#### [WHAT THE EXERCISE ASKS]
Only the pictures should be left out; repeat the rest of the data exactly.

:: MATERIAL FOR THIS TASK ::

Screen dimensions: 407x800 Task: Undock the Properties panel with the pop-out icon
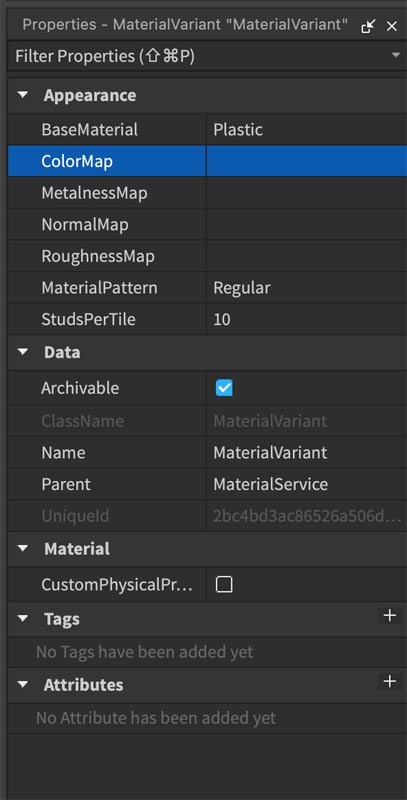[368, 27]

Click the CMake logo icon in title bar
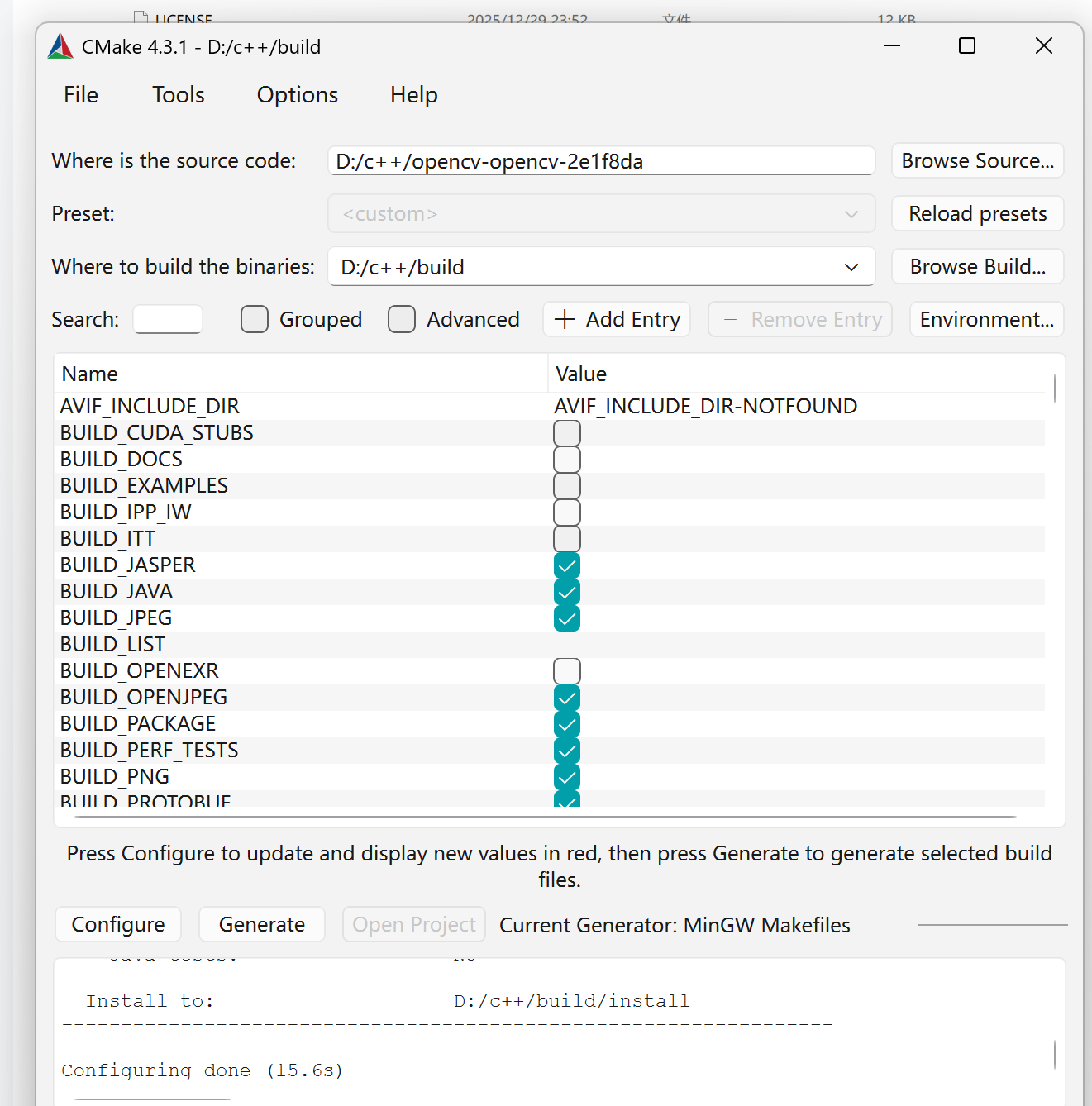coord(60,46)
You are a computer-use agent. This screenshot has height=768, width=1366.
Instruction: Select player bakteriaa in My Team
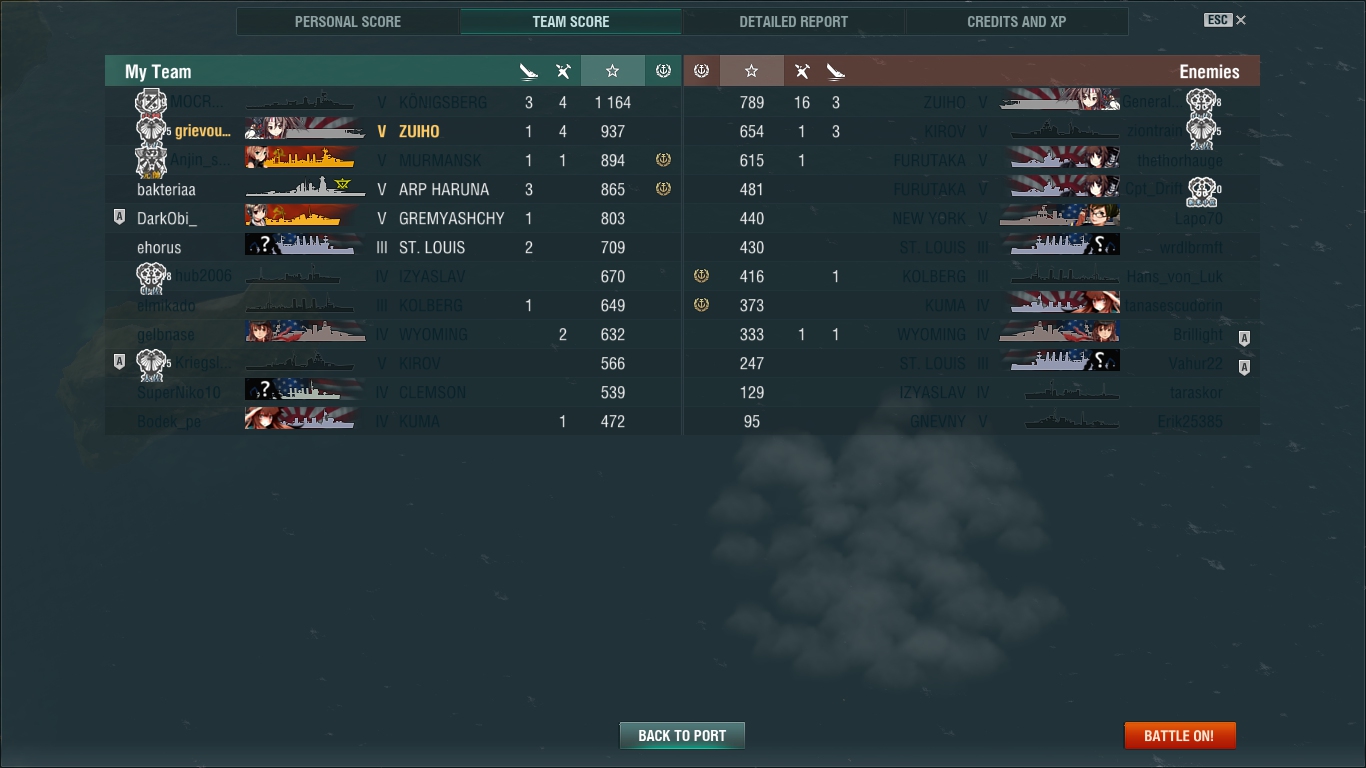tap(166, 189)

:::

#### [SOLUTION FOR THIS EXERCISE]
Screen dimensions: 407x800 Task: Undock the Properties panel with the pop-out icon
[368, 27]

Click the CMake logo icon in title bar
coord(60,46)
You are a computer-use agent. This screenshot has height=768, width=1366.
Instruction: Select player bakteriaa in My Team
tap(166, 189)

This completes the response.